I knew it just wouldn't work.
People had all come and stuck because somebody spoke.
And this Indian guy, he was weak and terrified.
And he would have spoken for sure.
So I went on with it.
It would have been, I had to just stop all of that.
and put an old builder's plank, which was being used as a bookshelf,
I slid that out of the window, and it had to be locked in place because this plank couldn't
go out flat and then bounce around, had to go out sideways, and then they put us up three floors
up because they didn't trust foreigners on the ground floor, that's for sure.
So I had to make my way to the ground after that.
So this plank had to go sideways.
Sten climbed up there, grabbed this bar that had been half cut, and stretched it back,
just as I stripped down and slid out to the end of the plank going hand over hand to the back of it.
With one arm slung this army boot webbing over both sides,
and then grabbed it thinking, oh, well, I'll abseil to the ground.
that plan was never going to work.
Unless you've ever so before, it's not so easy to do.
But the odd thing was, when I got out of that cell,
when I squeezed through the bar into the night
and looked up at the sky that I hadn't seen for,
you were almost two and a half years,
I'd never seen the night sky, never seen stars or anything.
And then look back into the cell,
but the people I knew in there,
I thought, suddenly, it was all finished.
It was all gone.
That didn't matter anymore.
My survival out here was what mattered.
And here I am clinging to the wall like some big insects.
You're still in a prison?
Yeah, yeah.
I'm just out of myself, a building six,
and there's seven more buildings to go through.
And look, I slid to the ground and burnt the skin off my fingers doing so and rolled over and it was soft ground so it was fine.
I pulled back that rope down and rolled it up and then went to my daytime office.
And there I opened up a cupboard which had six picture frames in there.
Sten, I'd had him pretend to take an interest in oil painting, and he'd put together
these wooden frames over which you stretch the canvas normally, but they were no more than
frames.
And they were to be the rungs of a ladder.
I had in mind making, using four, two letters, four long bamboo pole from another factory.
This was the factory that made paper paintings of little fake boxes.
for Chinese funerals.
And they hung them over to dry on these long bamboo poles,
which were about 12 feet, 14 feet long,
two inches down on the base, tapered to about an inch.

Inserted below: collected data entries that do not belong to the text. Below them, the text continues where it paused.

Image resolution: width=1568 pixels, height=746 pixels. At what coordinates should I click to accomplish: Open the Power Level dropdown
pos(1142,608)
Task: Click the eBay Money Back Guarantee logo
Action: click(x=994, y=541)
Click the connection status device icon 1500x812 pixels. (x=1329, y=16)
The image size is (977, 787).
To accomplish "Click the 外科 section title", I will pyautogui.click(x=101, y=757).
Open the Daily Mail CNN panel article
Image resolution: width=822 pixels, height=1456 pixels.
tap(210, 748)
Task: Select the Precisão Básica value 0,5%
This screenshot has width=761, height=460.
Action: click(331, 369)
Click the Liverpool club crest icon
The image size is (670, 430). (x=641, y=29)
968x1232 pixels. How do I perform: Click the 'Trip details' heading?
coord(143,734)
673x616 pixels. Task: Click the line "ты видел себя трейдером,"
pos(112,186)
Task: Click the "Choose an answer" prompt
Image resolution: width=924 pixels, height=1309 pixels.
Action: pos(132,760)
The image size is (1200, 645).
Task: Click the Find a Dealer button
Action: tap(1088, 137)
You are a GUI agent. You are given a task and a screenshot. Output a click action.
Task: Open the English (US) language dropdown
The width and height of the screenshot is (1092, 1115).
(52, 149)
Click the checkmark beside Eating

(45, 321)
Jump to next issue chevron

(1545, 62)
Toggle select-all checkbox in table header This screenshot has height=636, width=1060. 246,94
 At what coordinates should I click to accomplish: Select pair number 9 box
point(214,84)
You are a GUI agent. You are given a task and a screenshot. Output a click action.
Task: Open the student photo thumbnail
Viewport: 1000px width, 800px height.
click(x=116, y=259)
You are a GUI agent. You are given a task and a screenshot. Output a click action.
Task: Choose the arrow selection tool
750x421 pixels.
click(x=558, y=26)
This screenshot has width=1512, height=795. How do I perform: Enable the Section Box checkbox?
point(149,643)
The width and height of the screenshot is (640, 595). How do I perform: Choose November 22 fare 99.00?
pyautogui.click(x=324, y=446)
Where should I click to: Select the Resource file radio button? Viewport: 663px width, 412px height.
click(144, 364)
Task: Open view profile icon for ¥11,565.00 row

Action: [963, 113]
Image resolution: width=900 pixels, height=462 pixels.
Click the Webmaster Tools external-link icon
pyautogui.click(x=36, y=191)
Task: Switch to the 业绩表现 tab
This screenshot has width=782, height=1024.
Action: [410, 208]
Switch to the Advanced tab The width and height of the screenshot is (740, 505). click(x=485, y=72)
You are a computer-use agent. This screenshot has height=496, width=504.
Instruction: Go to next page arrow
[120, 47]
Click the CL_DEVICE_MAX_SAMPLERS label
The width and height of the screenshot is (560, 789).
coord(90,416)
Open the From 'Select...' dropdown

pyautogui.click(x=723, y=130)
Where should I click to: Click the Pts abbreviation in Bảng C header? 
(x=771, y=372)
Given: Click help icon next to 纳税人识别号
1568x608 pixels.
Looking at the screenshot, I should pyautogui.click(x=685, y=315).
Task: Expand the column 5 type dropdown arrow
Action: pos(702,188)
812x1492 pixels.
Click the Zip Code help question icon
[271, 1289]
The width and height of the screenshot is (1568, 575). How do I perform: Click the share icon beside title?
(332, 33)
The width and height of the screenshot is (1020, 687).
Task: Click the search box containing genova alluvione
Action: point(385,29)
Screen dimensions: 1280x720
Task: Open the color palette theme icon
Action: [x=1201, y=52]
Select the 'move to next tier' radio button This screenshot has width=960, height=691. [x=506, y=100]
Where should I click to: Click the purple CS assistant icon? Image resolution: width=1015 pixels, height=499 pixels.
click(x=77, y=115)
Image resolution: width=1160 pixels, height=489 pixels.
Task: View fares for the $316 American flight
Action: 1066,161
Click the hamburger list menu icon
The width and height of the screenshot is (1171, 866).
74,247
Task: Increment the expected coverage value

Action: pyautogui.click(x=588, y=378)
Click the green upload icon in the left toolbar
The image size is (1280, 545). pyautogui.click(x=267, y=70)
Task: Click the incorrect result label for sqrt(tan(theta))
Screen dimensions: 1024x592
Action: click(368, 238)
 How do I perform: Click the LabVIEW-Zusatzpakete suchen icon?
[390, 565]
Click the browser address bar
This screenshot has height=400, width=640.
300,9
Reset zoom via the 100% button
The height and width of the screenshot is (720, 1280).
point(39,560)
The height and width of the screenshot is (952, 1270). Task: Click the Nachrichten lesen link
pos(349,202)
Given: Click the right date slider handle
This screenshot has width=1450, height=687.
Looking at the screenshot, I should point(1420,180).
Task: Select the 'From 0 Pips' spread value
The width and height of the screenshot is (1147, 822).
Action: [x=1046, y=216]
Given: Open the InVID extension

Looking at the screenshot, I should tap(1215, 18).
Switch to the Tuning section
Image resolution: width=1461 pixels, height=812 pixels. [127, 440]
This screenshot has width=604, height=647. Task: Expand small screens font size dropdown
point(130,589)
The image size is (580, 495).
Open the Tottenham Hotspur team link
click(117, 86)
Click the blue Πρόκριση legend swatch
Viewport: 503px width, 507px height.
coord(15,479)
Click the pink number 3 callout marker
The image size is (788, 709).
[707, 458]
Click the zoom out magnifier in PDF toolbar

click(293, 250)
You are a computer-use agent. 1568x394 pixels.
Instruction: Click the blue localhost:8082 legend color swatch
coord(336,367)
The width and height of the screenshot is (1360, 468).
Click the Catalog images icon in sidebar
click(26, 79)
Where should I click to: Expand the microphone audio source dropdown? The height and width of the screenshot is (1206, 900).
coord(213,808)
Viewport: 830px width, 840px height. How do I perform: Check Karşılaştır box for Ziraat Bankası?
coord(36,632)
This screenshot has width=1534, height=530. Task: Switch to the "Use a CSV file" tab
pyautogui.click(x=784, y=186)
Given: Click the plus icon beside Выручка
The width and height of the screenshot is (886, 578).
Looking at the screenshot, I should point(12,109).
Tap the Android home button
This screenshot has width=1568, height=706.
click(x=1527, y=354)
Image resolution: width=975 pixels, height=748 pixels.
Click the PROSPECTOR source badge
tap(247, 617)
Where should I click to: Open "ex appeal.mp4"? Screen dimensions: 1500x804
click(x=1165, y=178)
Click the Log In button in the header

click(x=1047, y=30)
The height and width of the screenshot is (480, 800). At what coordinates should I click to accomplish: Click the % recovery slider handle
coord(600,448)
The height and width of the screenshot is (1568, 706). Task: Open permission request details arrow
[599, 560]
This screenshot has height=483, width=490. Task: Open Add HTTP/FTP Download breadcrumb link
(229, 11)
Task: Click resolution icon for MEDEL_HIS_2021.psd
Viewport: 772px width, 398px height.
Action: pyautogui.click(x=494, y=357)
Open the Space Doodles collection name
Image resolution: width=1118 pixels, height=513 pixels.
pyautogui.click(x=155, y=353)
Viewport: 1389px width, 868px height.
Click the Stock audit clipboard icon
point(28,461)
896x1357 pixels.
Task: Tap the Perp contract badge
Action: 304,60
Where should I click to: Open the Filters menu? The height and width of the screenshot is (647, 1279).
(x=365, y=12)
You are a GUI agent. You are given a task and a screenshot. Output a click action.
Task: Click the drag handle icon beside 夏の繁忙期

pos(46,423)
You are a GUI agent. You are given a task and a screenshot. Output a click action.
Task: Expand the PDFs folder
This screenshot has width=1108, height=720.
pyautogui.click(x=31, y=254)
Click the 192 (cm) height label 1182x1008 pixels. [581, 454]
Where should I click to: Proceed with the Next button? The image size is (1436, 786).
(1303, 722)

But I still had to get there.
And so I bundled up the little things that I would need
from my little office room in the art factory
and had to look around to see what guards were about.
One I could see already sleeping over in the corner.
I usually had a bit of a drink and went to sleep these guys.
But it wouldn't take much to wake him up.
And it was so slow.
Look, I timed this out during the day and walked a few steps.
And then had my watch telling me how long it took to go from one place to another.
Well, that meant nothing on the actual life.
On the night, it took forever to go somewhere.
I didn't want to make any noise.
I couldn't drop anything.
I couldn't put things down.
I had to make sure I was keeping on carrying it.
Where the bamboo poles came from,
that was a factory that had just been sealed up,
so I had to break into that.
And even the sound of my old parrot beak pliers that I'd nick from somewhere was slow on it.
So I did get into that factory.
Put down the poles either side.
the picture frames along them, tape them up with the gaffer tape holding a little torch in my
teeth. My mouth was either drying out or drooling holding this torch in my teeth as I was doing
it. You know, not even really wanting to look at the time because I know it's three o'clock
in the morning by then or after that. I've now got two ladders all taped up. I can't get
them out of the factory because the way I came in was too close to where the guards were,
So I had to actually break out the other end of this factory down where it went on to where the auto shop was.
So use one of the ladders to climb up to the roof inside the factory, poke the other ladder through the gap in the mesh and the tin, lower it down into the auto shop, pull the other one up, lower that one down, carried the two of them to the auto shop gate, which led on to where the showers and the water tanks and the toilets were in Building 6.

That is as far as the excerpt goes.